OTA stuck on a old/previous job

nickm2018 wrote on February 05, 2019:

Are there any timeouts once subscribed to a OTA job? As i deploy more and more units I am running into situations where the library is still associated to a job that has either been canceled, deleted, or dropped from some reason. This causes the device to remain in a queued state for the next job.

Amazon FreeRTOS OTA Agent V1.0.0
Amazon FreeRTOS release 1.4.6

Two types of errors that i have captured from multiple attempts to get a device to start the download.
First error says the library is busy with existing job but there are no active jobs in the IoT console.

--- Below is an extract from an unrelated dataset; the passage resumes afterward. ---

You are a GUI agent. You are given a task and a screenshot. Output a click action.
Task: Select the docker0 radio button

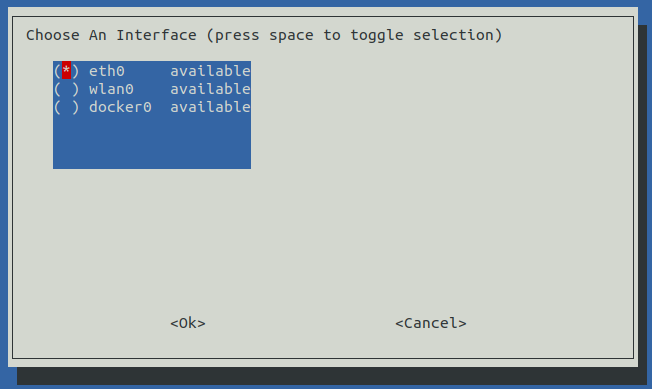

179776 347670946 [OTA Task] [prvParseJobDoc] Busy with existing job. Ignoring.                  
179777 347670946 [OTA Task] [prvParseJobDoc] Error 1 parsing job document.
179778 347670946 [OTA Task] [prvParseJobDoc] Rejecting job due to OTA_JobParseErr_t 1           
179796 347671098 [OTA Task] [prvOTA_Close] Context->0x005599a4

This is the next attempt to send an image. It is about to start and then the mqtt library indicates subscribe limit is reached. The library has a max of 8 subscriptions. 2 are used by my application so there should be 6 left to the OTA (seems to only use 3).

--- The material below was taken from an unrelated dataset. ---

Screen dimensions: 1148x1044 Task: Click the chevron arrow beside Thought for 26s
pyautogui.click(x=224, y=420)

179951 347887000 [OTA Task] [prvParseJobDoc] Job was accepted. Attempting to start transfer.
179952 347887000 [OTA Task] [OTA]	cnewImageStatus = 0
179953 347887092 [OTA Task] [prvPAL_GetPlatformImageState]	currentImageStatus = 0
179954 347887092 [OTA Task] Sending command to MQTT task.
179955 347887092 [MQTT] Received message 16fa0000from queue.
179956 347887092 [MQTT] Initiating MQTT subscribe.
179957 347887093 [MQTT] WARN: Subscription Manager full! No space left to store new subscriptions.
179958 347887093 [MQTT] MQTT_Subscribe failed!

Edited by: nickm2018 on Feb 5, 2019 3:08 PM

nickm2018 wrote on February 06, 2019:

What happens if the OTA library looses connection/disconnects/looses sync with the job and there is an active subscribe to $aws/things/%s/streams/%s/data/cbor?

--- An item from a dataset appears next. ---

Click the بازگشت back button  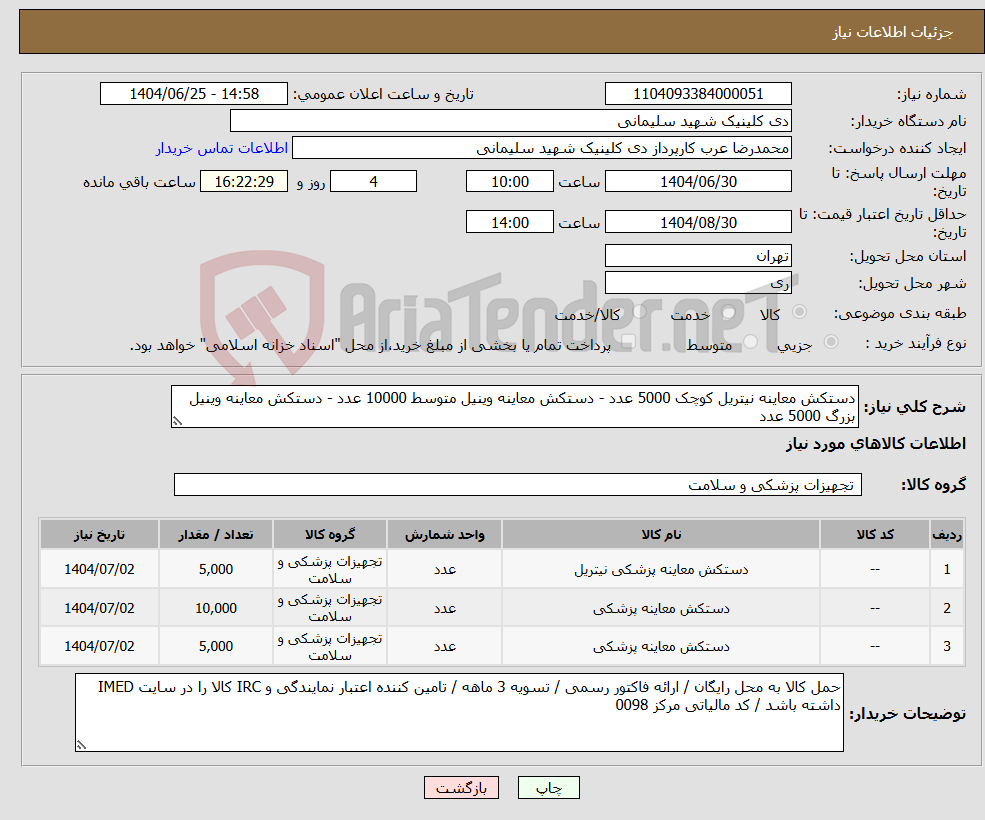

In the MQTT library, when a new subscribe is started, it checks the subscribe manager list and removes any matching topics. The stream topic will be different for each job / portion of file, correct? Could this be the reason why my subscription manager ran out of room?

Is there a way to purge all subscriptions associated with a mqtt connection from the subscription manager list?

mradula-aws wrote on February 06, 2019:

yes it looks like the mqtt subscription manager should remove the jobs which are not active currently. We are debugging the code to why it is behaving incorrectly.